Walter W. Powell, Stanford University, USA
Kjersten Bunker Whittington, Reed College, USA
Michael Gilding, Swinburne University, Australia

Call for Papers

The spatial concentration of economic and cultural activities has been widely noted, ever since the 19th century. The agglomeration of activities as diverse as filmmaking, advertising, biotechnology, and shoemaking, to name but a few, occurs in highly productive clusters in select locations globally (Grabher, 2001; Lorenzen and Fredericksen, 2008; Scott, 2005; Sorenson & Audia 2000, Whittington, Owen-Smith, and Powell 2009). Why do clusters form and succeed in only a few places? The core of successful clusters consists of a dense network of relationships that span organizational boundaries and draw together participants in a host of related and supporting activities.

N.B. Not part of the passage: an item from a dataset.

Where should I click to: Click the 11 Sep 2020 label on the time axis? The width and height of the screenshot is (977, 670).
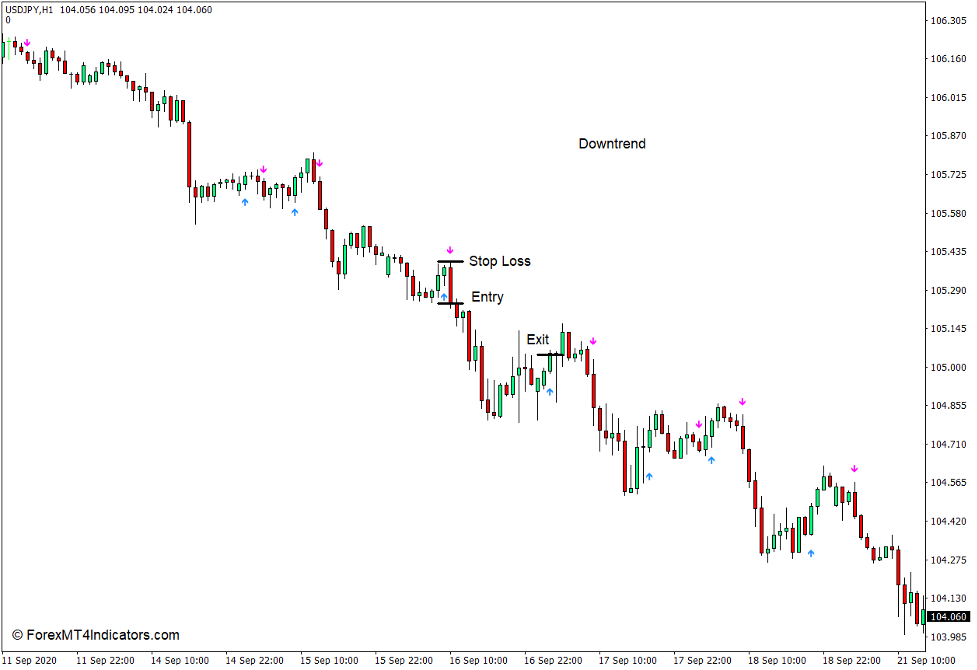click(x=28, y=660)
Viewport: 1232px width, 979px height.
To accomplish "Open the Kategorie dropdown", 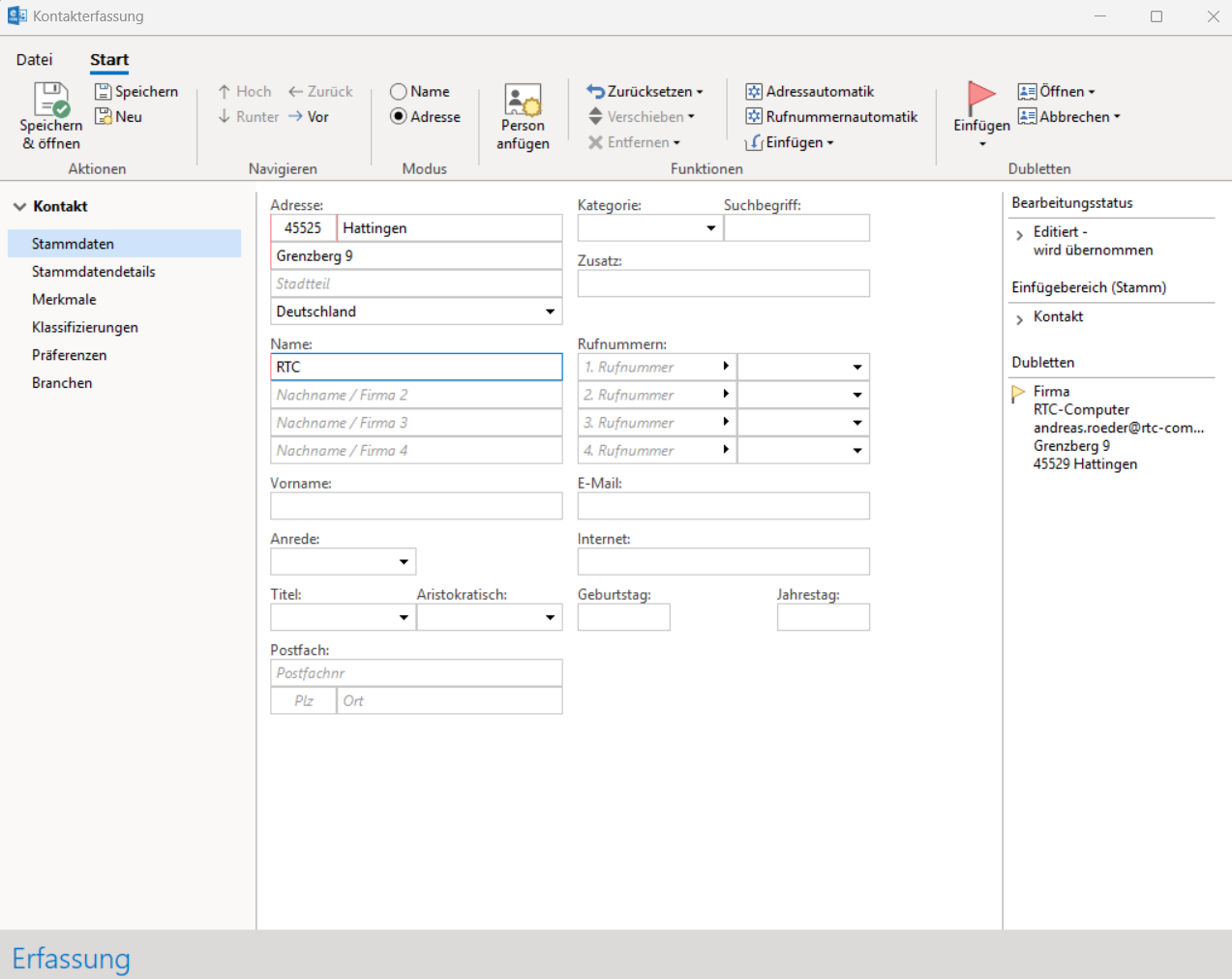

The 19th century British economist Alfred Marshall, in referring to the silk industry of Lyon and the leather industry of Bologna, famously referred to these as places where “the secrets of industry are in the air” (1920). But the roots and patterns of pronounced agglomeration are not always obvious, and the unique properties by which propinquity intersects with social structure are ripe for exploration. How does collaboration successfully emerge in some places and not others, and how is it facilitated? In recent years cities have emerged as new units of innovation, competing with one another to attract businesses, industries, and creative individuals who catalyze organizational formation (Storper, 2013). Increasingly, urban centers have become the spaces in which new fields and industries emerge. What sustains these relationships? Why do some clusters with all the ingredients for success fail at building successful collaborations among co-located organizations? What determines whether relationships end gracefully, rather than acrimoniously, and re-form in myriad ways?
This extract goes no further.